WORK INSTRUCTIONS →
Reproduce the portion of the BigQuery dataset replication text starting at "BigQuery always stores" and ending at "four zonal copies.", editing it so that "geo-redundancy" becomes "geographic redundancy".

---------- PROVIDED PASSAGE

Cross-region dataset replication

With BigQuery dataset replication, you can set up automatic replication of a dataset between two different regions or multi-regions.

Overview

When you create a dataset in BigQuery, you select the region or multi-region where the data is stored. A region is a collection of data centers within a geographical area, and a multi-region is a large geographic area that contains two or more geographic regions. Your data is stored in one of the contained regions, and is not replicated within the multi-region. For more information about regions and multi-regions, see BigQuery locations.

BigQuery always stores copies of your data in two different Google Cloud zones within the dataset location. A zone is a deployment area for Google Cloud resources within a region. In all regions, replication between zones uses synchronous dual writes. Selecting a multi-region location does not provide cross-region replication or regional redundancy, so there is no increase in dataset availability in the event of a regional outage. Data is stored in a single region within the geographic location.

For additional geo-redundancy, you can replicate any dataset. BigQuery creates a secondary replica of the dataset, located in another region that you specify. This replica is then asynchronously replicated between two zones with the other region, for a total of four zonal copies.

Dataset replication

If you replicate a dataset, BigQuery stores the data in the region that you specify.

  • Primary region. When you first create a dataset, BigQuery places the dataset in the primary region.

  • Secondary region. When you add a dataset replica, BigQuery places the replica in the secondary region.

Initially, the replica in the primary region is the primary replica, and the replica in the secondary region is the secondary replica.

The primary replica is writeable, and the secondary replica is read-only. Writes to the primary replica are asynchronously replicated to the secondary replica. Within each region, the data is stored redundantly in two zones. Network traffic never leaves the Google Cloud network.

The following diagram shows the replication that occurs when a dataset is replicated:

The primary replica in the primary zone of region 1 is simultaneously replicated to the primary and secondary zones of region 2.

If the primary region is online, you can manually switch to the secondary replica. For more information, see Promote the secondary replica.

Pricing

You are billed for the following for replicated datasets:

  • Storage. Storage bytes in the secondary region are billed as a separate copy in the secondary region. See BigQuery storage pricing.
  • Data replication. For more information on how you are billed for data replication, see Data replication pricing.

Compute capacity in the secondary region

To run jobs and queries against the replica in the secondary region, you must purchase slots within the secondary region or run an on-demand query.

You can use the slots to perform read-only queries from the secondary replica. If you promote the secondary replica to be the primary, you can also use those slots to write to the replica.

You can purchase the same number of slots as you have in the primary region, or a different number of slots. If you purchase fewer slots, it might affect query performance.

Location considerations

Before adding a dataset replica, you need to create the initial dataset you want to replicate in BigQuery if it doesn't exist already. The location of the added replica is set to the location that you specify when adding the replica. The location of the added replica must be different from the location of the initial dataset. This means that the data in your dataset is continually replicated between the location the dataset was created in and the location of the replica. For replicas that require colocation, such as views, materialized views, or non-BigLake external tables, adding a replica in a location that is different from, or not compatible with, your source data's location could result in job errors.

--------------------
---------- DATASET EXTRACT

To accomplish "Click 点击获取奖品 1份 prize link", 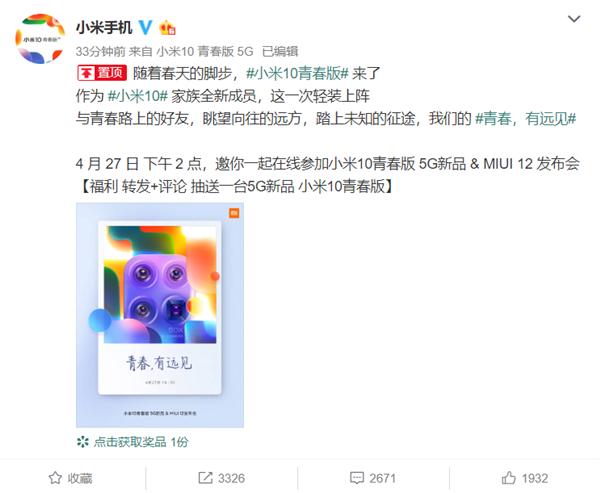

--------------------

WRITTEN RESPONSE →
BigQuery always stores copies of your data in two different Google Cloud zones within the dataset location. A zone is a deployment area for Google Cloud resources within a region. In all regions, replication between zones uses synchronous dual writes. Selecting a multi-region location does not provide cross-region replication or regional redundancy, so there is no increase in dataset availability in the event of a regional outage. Data is stored in a single region within the geographic location.

For additional geographic redundancy, you can replicate any dataset. BigQuery creates a secondary replica of the dataset, located in another region that you specify. This replica is then asynchronously replicated between two zones with the other region, for a total of four zonal copies.